Serat kayu merupakan gabungan dari tiga komponen kimia, yang membuatnya sangat tahan terhadap degradasi, sebuah fenomena yang dikenal sebagai "ketahanan api".
Lignin merupakan polimer yang sangat heterogen dan sangat berikatan silang, terutama terdiri dari 3 hingga 4 monomer, yang rasionya bervariasi dari spesies ke spesies. Karena struktur kimia lignin kaya akan sifat aromatik, ia relatif tahan air dan kaku.
Nilai lignin secara umum dinilai, tetapi biasanya dianggap sebagai bahan bakar dan pemanfaatannya belum sepenuhnya terwujud.
Hemiselulosa tersusun dari polisakarida bercabang, yang biasanya dihubungkan dengan lignin melalui ikatan ester asam uronat, yang membuatnya lebih sulit untuk mengekstrak gula fenol dari serat kayu. Sebagai sumber polisakarida kedua pada tanaman, selulosa memiliki kelarutan yang buruk dalam air, tetapi dapat diekstraksi melalui degradasi kimia atau biologis.

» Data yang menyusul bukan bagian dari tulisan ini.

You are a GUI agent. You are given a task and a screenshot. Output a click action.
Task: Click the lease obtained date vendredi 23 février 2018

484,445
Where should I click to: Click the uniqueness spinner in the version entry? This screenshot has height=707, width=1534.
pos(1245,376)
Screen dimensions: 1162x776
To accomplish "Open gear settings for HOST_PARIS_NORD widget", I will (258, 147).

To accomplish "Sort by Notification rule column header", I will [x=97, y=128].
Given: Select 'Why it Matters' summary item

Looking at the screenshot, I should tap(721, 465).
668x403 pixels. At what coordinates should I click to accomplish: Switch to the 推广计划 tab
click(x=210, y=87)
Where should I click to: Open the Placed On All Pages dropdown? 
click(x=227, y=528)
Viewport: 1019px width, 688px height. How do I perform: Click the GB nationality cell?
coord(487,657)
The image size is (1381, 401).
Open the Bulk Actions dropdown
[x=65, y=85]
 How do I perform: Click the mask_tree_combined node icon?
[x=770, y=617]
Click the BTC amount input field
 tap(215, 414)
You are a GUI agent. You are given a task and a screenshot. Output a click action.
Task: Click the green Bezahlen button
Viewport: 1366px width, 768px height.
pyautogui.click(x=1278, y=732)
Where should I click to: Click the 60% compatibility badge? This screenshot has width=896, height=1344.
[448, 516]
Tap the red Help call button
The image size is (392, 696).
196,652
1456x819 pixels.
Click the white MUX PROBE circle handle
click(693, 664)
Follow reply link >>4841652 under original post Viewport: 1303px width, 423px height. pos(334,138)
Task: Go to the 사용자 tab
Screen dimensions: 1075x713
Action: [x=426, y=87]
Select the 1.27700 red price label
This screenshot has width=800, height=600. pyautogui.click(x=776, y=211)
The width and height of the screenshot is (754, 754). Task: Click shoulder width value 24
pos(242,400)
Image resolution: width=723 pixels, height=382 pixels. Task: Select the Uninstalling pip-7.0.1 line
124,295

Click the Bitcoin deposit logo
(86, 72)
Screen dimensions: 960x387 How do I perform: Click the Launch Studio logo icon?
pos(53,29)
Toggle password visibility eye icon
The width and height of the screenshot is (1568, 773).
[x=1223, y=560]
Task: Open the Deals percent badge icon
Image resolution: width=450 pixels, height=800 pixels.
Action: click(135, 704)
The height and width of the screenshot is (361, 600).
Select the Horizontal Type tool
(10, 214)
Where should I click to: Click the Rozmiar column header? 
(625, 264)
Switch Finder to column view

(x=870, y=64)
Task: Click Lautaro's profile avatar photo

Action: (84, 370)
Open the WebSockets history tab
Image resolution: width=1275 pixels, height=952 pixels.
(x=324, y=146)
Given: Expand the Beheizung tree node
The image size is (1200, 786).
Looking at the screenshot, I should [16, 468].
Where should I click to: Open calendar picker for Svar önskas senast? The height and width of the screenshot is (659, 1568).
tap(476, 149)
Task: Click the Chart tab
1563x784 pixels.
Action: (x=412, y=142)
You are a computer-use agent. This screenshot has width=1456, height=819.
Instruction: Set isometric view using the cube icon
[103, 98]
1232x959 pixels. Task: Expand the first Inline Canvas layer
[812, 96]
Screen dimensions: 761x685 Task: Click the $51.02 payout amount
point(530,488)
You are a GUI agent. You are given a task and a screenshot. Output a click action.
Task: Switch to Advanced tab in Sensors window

Banyak tanaman yang menarik untuk menghasilkan biomassa dalam jumlah besar, termasuk pohon dan rumput tertentu seperti Spartina (Miscanthus giganteus) dan tebu yang dapat dipanen beberapa kali per tahun. Tebu tidak hanya merupakan sumber gula yang kaya, tetapi juga menghasilkan ampas tebu dengan serat kayu sebagai produk sampingannya.
Pemanfaatan serat kayu sebagai energi memiliki sejarah panjang. Sejak pertengahan abad ke-20, minat masyarakat untuk memurnikan bahan bakar cair dari serat kayu meningkat secara bertahap. Secara khusus, etanol yang diproduksi melalui fermentasi dari lignoselulosa dipandang sebagai pelengkap bahan bakar fosil. Namun, sumber serat kayu memiliki dampak langsung pada sifat netral karbonnya.
Serat kayu yang berasal dari sisa-sisa tanaman yang diproduksi setiap tahun dapat dianggap netral karbon, sedangkan serat kayu yang berasal dari pohon sulit mencapai netralitas karbon dalam jangka pendek.
Etanol bukanlah satu-satunya pilihan. Bahan bakar lain yang berasal dari serat kayu, termasuk butanol dan dimetilfuran, memiliki potensi. Namun, selama produksi etanol, gula dalam serat kayu sering terperangkap dalam strukturnya.
Penelitian saat ini menunjukkan bahwa berbagai zat kimia dapat diekstraksi dari serat kayu, yang sebagian besar terkait dengan hidrolisis selulosa. Selain itu, serat kayu juga dipertimbangkan untuk produksi biokomposit, seperti panel partikel dan komposit kayu-plastik. Di daerah-daerah yang sumber daya hutannya langka, penggunaan sisa-sisa pertanian dan penggergajian kayu sebagai bahan baku untuk bahan komposit hijau baru akan menjadi tren di masa depan.
Biokomposit telah menarik banyak perhatian sebagai alternatif yang terbarukan dan berbiaya rendah, sejalan dengan kebijakan "daur ulang sumber daya".
Meskipun serat kayu masih menghadapi tantangan dalam biofuel dan aplikasi lainnya, potensinya yang besar menjadikannya bagian penting dari pembangunan berkelanjutan di masa depan. Menghadapi permintaan energi global yang terus meningkat dan tantangan lingkungan, kita perlu memikirkan: Bagaimana cara memanfaatkan sumber daya tanaman ini dengan lebih baik untuk mendorong pengembangan energi terbarukan di masa depan?